Texte retenu:

○ ○ ○ ○ ○

Quoi qu’il en soit, la décision, annoncée en 2007, de renforcer le programme Arrow a clairement indiqué que la direction israélienne voyait dans la défense antimissile un élément clé de sa réponse globale à la nucléarisation de l’Iran. Le développement du programme Arrow inclut l’élaboration d’un nouveau missile intercepteur - le « Arrow 3 » - et l’amélioration des moyens d’alerte rapide et de détection de missiles, grâce à l’emploi de radars plus puissants et à l’addition de systèmes aériens de détection infrarouge. Ce bouclier antimissile amélioré est destiné à offrir à Israël une capacité de défense de très haut niveau, transformant l’architecture de défense israélienne, jusque-là composée d’une seule « couche », en une architecture composée de deux, voire trois niveaux.

○ ○ ○ ○ ○

Données enregistrées:
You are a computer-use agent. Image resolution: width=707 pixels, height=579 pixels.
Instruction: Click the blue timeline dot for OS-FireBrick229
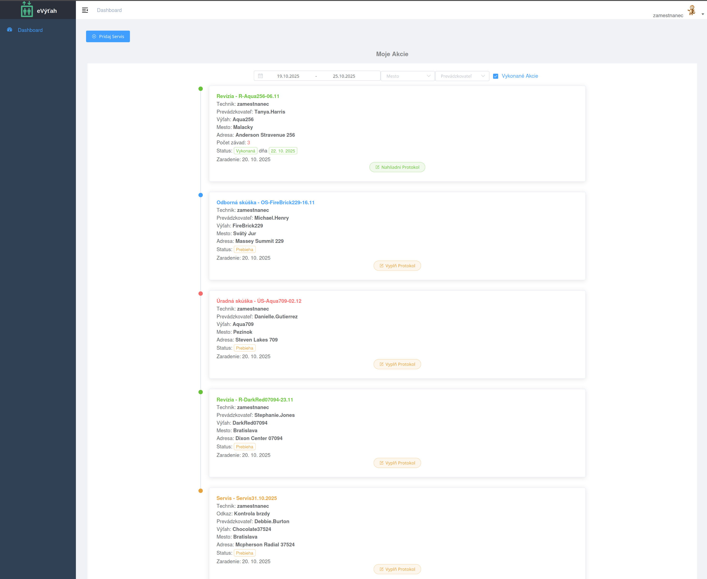[201, 195]
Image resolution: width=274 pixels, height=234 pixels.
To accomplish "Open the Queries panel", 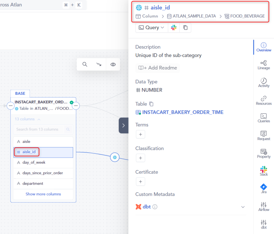I will 263,118.
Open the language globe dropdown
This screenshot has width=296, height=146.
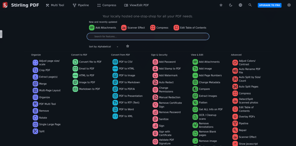[240, 5]
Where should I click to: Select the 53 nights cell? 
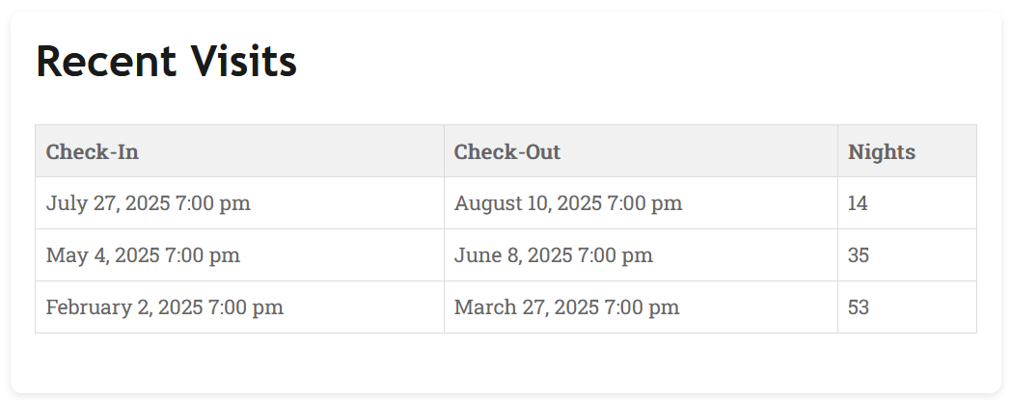[859, 307]
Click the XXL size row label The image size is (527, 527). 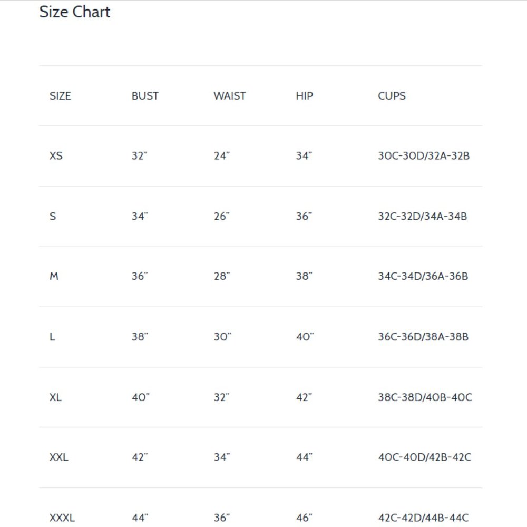point(59,457)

○ ○ ○ ○ ○

Consignes:
1. Quel nom porte le nouveau missile intercepteur mentionné dans le texte sur le programme Arrow ?
2. Pouvez-vous traduire en anglais cette phrase du texte sur le programme Arrow : « Ce bouclier antimissile amélioré est destiné à offrir à Israël une capacité de défense de très haut niveau, transformant l’architecture de défense israélienne, jusque-là composée d’une seule « couche », en une architecture composée de deux, voire trois niveaux. »
3. Donnez la suite du texte sur le programme Arrow, à partir de sa dernière phrase.

Réponses par consigne:
1. Le « Arrow 3 ».

2. This improved missile shield is intended to give Israel a very high-level defense capability, transforming the Israeli defense architecture, until then made up of a single "layer," into an architecture made up of two or even three levels.

3.
La capacité d’interception exo-atmosphérique de l’Arrow 3, couplée à l’amélioration de ses capacités de détection, de reconnaissance et de contrôle du feu, est destinée à permettre le déclenchement du tir à vue (« Tirer - regarder - tirer » dans le jargon de la défense antiaérienne et antimissile), ce qui offre deux ou même trois chances de pulvériser le missile ennemi. Cette nouvelle architecture va garantir une haute probabilité d’abattre n’importe quel missile nucléaire. Elle permettra également de contrer des salves plus larges de missiles balistiques équipés de contremesures - bref, il s’agit d’une « guerre des étoiles » israélienne en miniature. Une guerre qu’Israël s’est engagé à livrer si tous les autres moyens échouaient.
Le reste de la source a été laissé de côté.